Every year beekeepers from all over the country converge on California's Central Valley for the almond pollination season. Almond pollination is one of the most lucrative things one can do in beekeeping. All the contracts traditionally begin on February 1st, and bees are generally driven at night to keep them from overheating / freaking out other people on the road. It's a long crazy adventure loading up a truck of bees, driving them all night, and unloading them the next morning. Just about every year there is a bee truck crash somewhere on the Five.
Some beekeepers, you could say, lose 90% of their bees to automobile accidents. Every year some also lose 90% to bears or skunks.
For most of the 20th century, a beekeeper could expect to lose about 6% of their hives on average every winter. In the mid 90s varroa mites were accidentally introduced from asia, causing the average beekeeper in America to expect to lose 50-60% of their bees every winter for a few years. It is estimated that 98% of the honeybees in the wild were wiped out. For some reason the media didn't seem to really hit on this.
Beekeepers were able to combat the mites with miticides, and quickly developed better ones, reducing expected hive loses to about 16% per winter after that. As to the wild bees, no one was around to give them miticide, so as you can imagine with 98% losses ... they are back stronger than ever. All susceptable bees died and resistant ones survived and now wild bees survive just fine without the miticides the managed population is dependant on.
With the onset of Colony Collapse Disorder, expected winter losses of managed hives is now around 32%. Two important things to note about this number. (A) that doesn't mean 32% were lost from CCD, it means 16% presumably were (the increase over the background loss). (B) The key words here are "winter loss"
Winter is the tough season for beekeepers. Things aren't blooming, the bees are cold, hungry, and cramped together in the hive trying to stay warm. You lose bees in winter. But Spring is boom time for bees. Everything is blooming and millions of years of evolution have taught the bees this is the time to hit the ground moving, to spin off as many new colonies as they can. In spring a beekeeper can split all their healthy colonies and increase their number of hives by a very significant percentage.
And so, what isn't conveyed when you read about "32% losses" is that there was a subsequent 37% gain two months later. In the Pacific Northwest, where CCD has been hitting as hard as anywhere else, there are now more managed hives in operation than there were previous to the "disappearing bees."
The Einstein quote deserves special attention in the examination of media hyperbole though. Why would Einstein say such a thing, if people clearly lived in the Americas without bees and got along just fine? Or, if Einstein did say such a thing, how could he be wrong?? The answer is simple: he didn't say it.
You'll find him quoted as saying this in all kinds of reputable newspapers and other media, presumably they all can simply use eachother as a "source" to back up that he said it, but there's
no underlying source. The earliest appearance of this quote attributed to Einstein was on a pamphlet by the beekeeper labour union (!?) in Brussels in 1994. It cites no source and given how carefully scrutinized Einstein's quotes have been I find it beyond unlikely that one of these Brussellian union beekeepers knows something the rest of us don't.

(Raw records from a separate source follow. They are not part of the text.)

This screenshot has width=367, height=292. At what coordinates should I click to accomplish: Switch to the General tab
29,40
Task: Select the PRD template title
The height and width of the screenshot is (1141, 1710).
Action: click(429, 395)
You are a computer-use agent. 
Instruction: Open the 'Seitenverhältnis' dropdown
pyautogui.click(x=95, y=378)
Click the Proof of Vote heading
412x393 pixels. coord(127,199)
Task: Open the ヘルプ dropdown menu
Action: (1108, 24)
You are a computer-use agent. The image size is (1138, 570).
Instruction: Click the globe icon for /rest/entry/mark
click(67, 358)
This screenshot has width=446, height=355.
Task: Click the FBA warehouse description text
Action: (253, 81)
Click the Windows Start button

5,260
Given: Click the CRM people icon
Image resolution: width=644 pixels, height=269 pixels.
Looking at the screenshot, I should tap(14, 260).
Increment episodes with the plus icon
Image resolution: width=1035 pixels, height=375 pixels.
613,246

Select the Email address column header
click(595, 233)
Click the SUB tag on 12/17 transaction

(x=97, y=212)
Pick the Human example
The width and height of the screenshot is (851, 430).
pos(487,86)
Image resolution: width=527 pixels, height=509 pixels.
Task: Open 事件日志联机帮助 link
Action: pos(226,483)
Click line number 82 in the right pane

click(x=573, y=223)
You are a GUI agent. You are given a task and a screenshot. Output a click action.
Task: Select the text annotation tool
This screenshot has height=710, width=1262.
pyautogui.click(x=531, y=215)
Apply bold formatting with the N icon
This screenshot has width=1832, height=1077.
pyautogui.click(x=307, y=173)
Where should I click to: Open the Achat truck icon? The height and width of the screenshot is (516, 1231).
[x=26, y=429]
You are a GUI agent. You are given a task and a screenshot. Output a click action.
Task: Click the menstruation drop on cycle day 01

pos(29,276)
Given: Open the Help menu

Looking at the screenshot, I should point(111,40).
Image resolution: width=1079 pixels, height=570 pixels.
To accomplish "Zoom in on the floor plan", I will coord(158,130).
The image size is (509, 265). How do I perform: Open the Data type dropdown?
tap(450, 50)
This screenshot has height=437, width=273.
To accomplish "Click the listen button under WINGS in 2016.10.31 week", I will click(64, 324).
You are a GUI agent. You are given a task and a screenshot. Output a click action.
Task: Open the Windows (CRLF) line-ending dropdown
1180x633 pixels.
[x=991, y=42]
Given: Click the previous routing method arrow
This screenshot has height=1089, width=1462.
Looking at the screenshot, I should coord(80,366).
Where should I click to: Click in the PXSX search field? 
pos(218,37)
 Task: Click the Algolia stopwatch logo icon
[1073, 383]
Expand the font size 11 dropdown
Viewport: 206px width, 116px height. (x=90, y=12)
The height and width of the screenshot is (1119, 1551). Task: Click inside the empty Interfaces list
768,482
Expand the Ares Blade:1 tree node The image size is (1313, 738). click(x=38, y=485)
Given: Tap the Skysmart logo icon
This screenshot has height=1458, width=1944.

But because the media just loves something that sounds apocalyptic, they keep whipping this "disappearing bees" thing into a frenzy, so that your average person now usually believes "the bees are disappearing."
Why did the media jump on this and not the more serious bee die off in the 90s? Probably because this time beekeepers would agree bees are disappearing -- literally. The calling card of CCD is that the bees from an effected hive have literally disappeared. They're just gone. It is mysterious, but it's far far far from having anything to do with the bees as a species disappearing.